Forum Discussion
Security Vulnerability "IP Sniffer script will show everyone's IP while playing multiplayer games"
If anyone runs this script below on their Quest 3 using developer mode & ADB will be able to see everyone's ip address in multiple multiplayer games. This is dangerous because if I'm able to run this script it opens the door for other scripts that could potentially be more dangerous in the future. It will show a HUD with a list of everyone's ip addresses in the lobby your currently connected to, and will refresh every time you join a different lobby in game. I've noticed when I'm the only player in a public or private lobby it will not show my IP Address until another player joins then it'll be shown along with the IP Address of another player. This is a huge issue because for hackers that use SSH Reverse shell can gain access to their devices see all their files it's bad.
#!/system/bin/sh
INTERFACE=$(ip route get 8.8.8.8 | awk '{print $5; exit}')

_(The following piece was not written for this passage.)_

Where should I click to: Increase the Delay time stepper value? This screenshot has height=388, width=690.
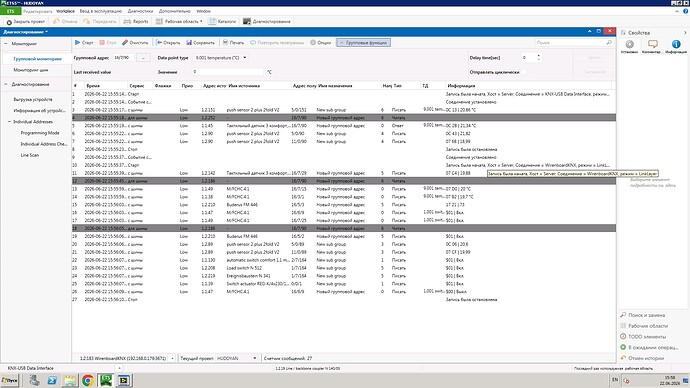click(x=539, y=56)
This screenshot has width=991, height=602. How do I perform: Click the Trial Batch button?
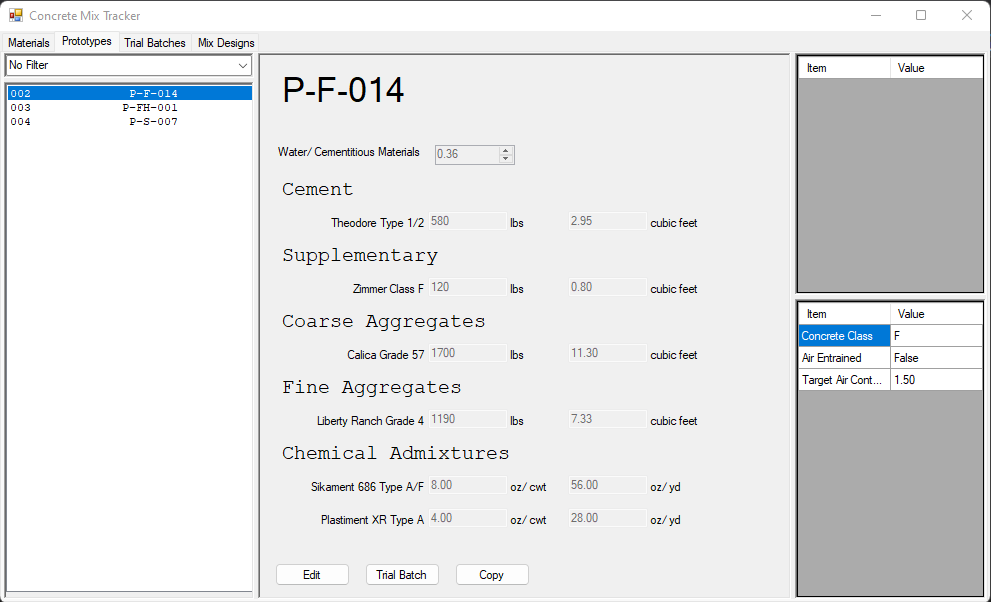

MY_IP=$(ip addr show "$INTERFACE" | grep 'inet ' | awk '{print $2}' | cut -d'/' -f1)
/data/local/tmp/tcpdump -i "$INTERFACE" -nn -c 200 2>/dev/null | \
grep -oE '[0-9]+\.[0-9]+\.[0-9]+\.[0-9]+' | \
grep -v "$MY_IP" | sort -u > /sdcard/peer_ips.txt
IPS=$(cat /sdcard/peer_ips.txt)
[ -n "$IPS" ] && termux-toast -g bottom -s "$IPS"
3 Replies
Replies have been turned off for this discussion
That is true of any multiplayer game, with peer-to-peer communication. That is also true of all peer-to-peer social communications. If it is peer-to-peer, then your system knows their IP, or it would not be 'to-peer'.
Yes, The thing is that hackers can easily gain access to other players devices just by running a .sh script on Meta Quest 3, This could give them access to much more in the future for example; ddosing, session hijacking, viewing and editing their files using a terminal in the future if it's not patched.
The only fix for this would be to disallow your firewall from doing peer-to-peer. Steps that could help (1) Disable UPnP on your firewall as many apps use UPnP to route internet traffic to your internal network. And that might break games you want to play. (2) Tons of manual checking and blocking ports. (3) Don't enable unknown sources apps. Even trusted apps can do p2p and you would not know. (4) UPnP is not the only way to do p2p.
Even if they disallowed it from adb, you could write a c/c++/c# game that just checked itself. If you are doing peer-to-peer, it is traceable from each endpoint. On the net, there is no such thing as blocking caller-id, because your IP address is how the packets get routed across the world.
So the trade off is use a relay (some say that opens up privacy issues as the relay has access), or use p2p and the other endpoint knows your IP.
100% of the time, a computer program or command line tool that does any network I/O *must* know the IP address of the other end to reach the other end, then when they reply, they *must* reply to your IP address. It is never secret.